Wired: Jim's been claiming to have produced propellantless propulsion for years. Do you think these results are real, or just noise / measurement error?

I think the experimental results are more interesting than the theory, but there is a significant possibility with vibrating solid objects that artefacts can occur (as seen with the Dean drive).

Wired: If not Mach effects, what do you think is a better explanation for what could be producing this apparent thrust? Why do you feel its a better explanation?

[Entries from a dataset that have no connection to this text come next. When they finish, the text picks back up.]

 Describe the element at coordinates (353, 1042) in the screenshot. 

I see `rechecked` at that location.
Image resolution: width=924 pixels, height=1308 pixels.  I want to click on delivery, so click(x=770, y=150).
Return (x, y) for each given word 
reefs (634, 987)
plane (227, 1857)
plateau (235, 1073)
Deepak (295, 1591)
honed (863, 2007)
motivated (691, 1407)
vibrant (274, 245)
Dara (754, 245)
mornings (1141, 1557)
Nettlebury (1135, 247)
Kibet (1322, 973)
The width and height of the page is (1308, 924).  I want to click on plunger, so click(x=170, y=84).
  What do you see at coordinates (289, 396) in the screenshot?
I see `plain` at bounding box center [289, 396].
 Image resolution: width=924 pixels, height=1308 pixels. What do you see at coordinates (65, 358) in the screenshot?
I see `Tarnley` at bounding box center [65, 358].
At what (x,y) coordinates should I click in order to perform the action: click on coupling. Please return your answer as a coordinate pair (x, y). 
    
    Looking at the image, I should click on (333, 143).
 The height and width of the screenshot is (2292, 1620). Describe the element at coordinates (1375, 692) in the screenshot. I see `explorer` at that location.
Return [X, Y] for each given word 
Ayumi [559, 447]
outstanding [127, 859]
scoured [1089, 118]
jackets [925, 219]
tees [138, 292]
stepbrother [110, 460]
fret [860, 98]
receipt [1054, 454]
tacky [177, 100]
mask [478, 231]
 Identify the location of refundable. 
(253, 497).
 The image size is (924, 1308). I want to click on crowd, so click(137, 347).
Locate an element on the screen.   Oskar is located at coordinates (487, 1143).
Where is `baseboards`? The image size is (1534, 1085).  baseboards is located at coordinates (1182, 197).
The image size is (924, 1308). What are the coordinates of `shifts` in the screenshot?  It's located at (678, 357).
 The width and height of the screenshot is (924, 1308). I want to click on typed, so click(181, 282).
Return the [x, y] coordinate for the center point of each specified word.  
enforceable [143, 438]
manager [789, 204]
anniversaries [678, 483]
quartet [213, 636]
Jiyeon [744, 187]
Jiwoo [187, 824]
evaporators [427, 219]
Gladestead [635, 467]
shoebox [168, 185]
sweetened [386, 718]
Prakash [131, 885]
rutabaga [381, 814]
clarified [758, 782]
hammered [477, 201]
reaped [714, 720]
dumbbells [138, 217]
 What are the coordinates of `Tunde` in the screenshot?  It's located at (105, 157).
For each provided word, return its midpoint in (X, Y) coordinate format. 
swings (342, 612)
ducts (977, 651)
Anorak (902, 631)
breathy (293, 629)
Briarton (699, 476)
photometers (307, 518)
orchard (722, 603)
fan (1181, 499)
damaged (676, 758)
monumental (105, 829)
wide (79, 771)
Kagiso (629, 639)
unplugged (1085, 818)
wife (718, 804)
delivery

Vibrating objects have artefacts that can appear to be thrust. If the thrust is real then it does not seem to agree with the Woodward theory anyway. I have suggested the theory of quantised inertia (McCulloch, 2007) which predicts galaxy rotation without dark matter and predicts some, not all, of the Mach effect tests (McCulloch, 2018). 

References 

Rodal, J.A., 2019. A Machian wave effect in conformal, scalar–tensor gravitational theory. General Relativity and Gravitation, Volume 51, Article number: 64.

Mahood, T., 1999. Propellant-less propulsion: recent experimentla results exploiting transient mass modification. AIP Conf proc. STAIF-2000. AIP, 1014-20.

McCulloch, M.E., 2007. Modelling the Pioneer anomaly as modified inertia. MNRAS, 376(1), 338-342. 

 

McCulloch, M.E., 2018. Propellant-less propulsion from quantised inertia. J Space Exploration, Volume: 7(3).